ACL tears are most common in young active people with otherwise healthy knees.  Of those who tear ACLs, about 50 percent develop osteoarthritis (OA) within 10 to 15 years. That means ACL tears offer a unique opportunity for researchers: A window into the process of osteoarthritis in healthy, young knees from the time of injury onward.

Such insight could fuel the discovery of new strategies and drug therapies that are better able to slow or stop the progression of osteoarthritis.  Researchers believe their work will also help them one day better determine who is at risk of developing OA.

“In general, when we’re talking about osteoarthritis, we’re talking about a 65-year-old patient,” says Scott Rodeo, MD, an orthopedic surgeon at the Hospital for Special Surgery in New York City and a co-principal investigator for a multicenter ACL study, also conducted at the Mayo Clinic and the University of California-San Francisco and funded by the Arthritis Foundation. “We have no idea when the OA began, and we don’t know if it involved trauma.  That makes it so hard to study.
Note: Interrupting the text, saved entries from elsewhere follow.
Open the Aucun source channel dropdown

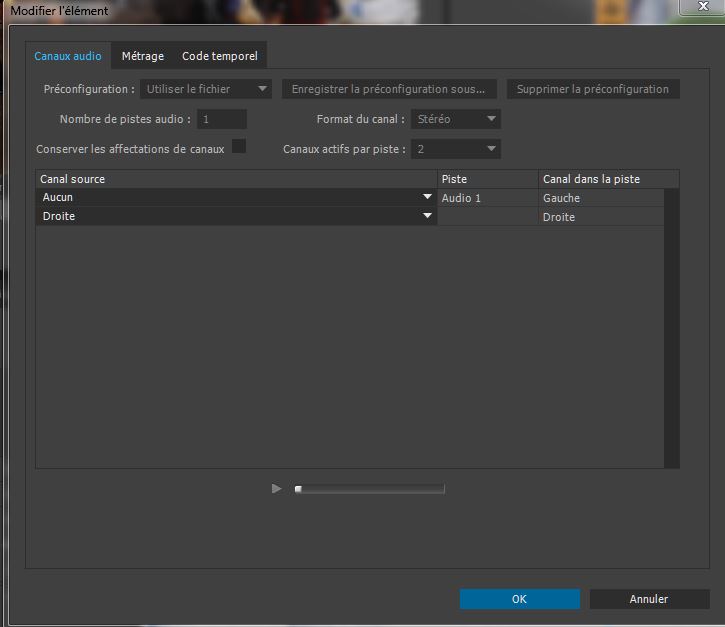[236, 198]
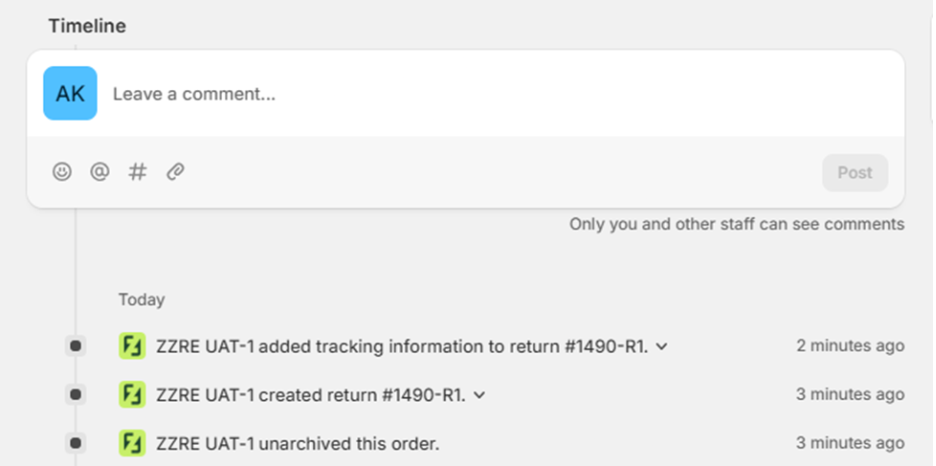The width and height of the screenshot is (936, 466).
Task: Click the @ mention staff icon
Action: (100, 172)
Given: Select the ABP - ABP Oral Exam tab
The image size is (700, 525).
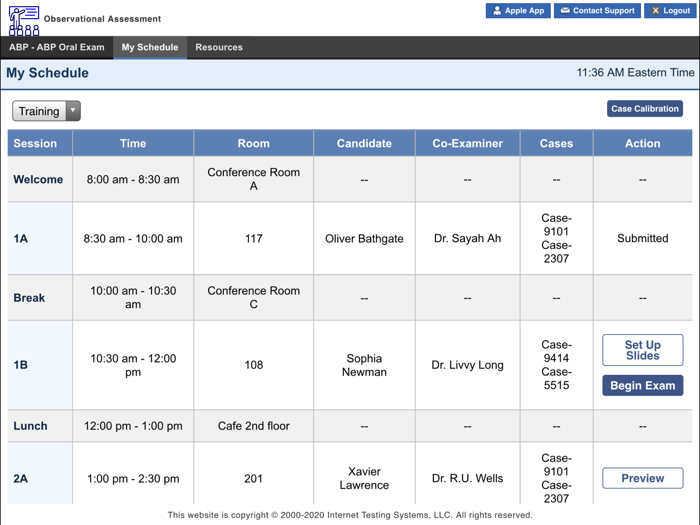Looking at the screenshot, I should [57, 47].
But we’re changing that by looking early at young patients who had normal knees.  We know the onset of trauma, and we can study early changes.”  

Post-traumatic Osteoarthritis

Researchers believe that post-traumatic osteoarthritis could be triggered by changes in the knee’s biomechanics--the movement of and forces on the knee, says Sharmila Majumdar, PhD, vice chair for research, professor and director of the Musculoskeletal and Quantitative Research Group at the University of California-San Francisco and a co-principal investigator for study: “Even after the ACL is repaired, the biomechanics are not restored.  And a release of biochemical markers initiate cartilage deterioration.  Bone injuries also occur during an ACL injury.  But it’s unclear whether they initiate responses that result in cartilage degeneration.”

It’s those mysteries that investigators plan to unravel.

Researchers will recruit 24 patients over two years between the ages of 18 to 50 who have torn their ACL within the past 14 days and who have otherwise healthy knees. Each patient will have a baseline physical exam and urine and blood tests, and a sample of fluid that lubricates the joint (synovial fluid) will be taken.   

If the patient has surgery to repair their torn ACL, researchers will also perform a synovial biopsy – the removal of some tissue lining the knee joint – six weeks later. All tests except the biopsy will be repeated at six months and then every year for five years.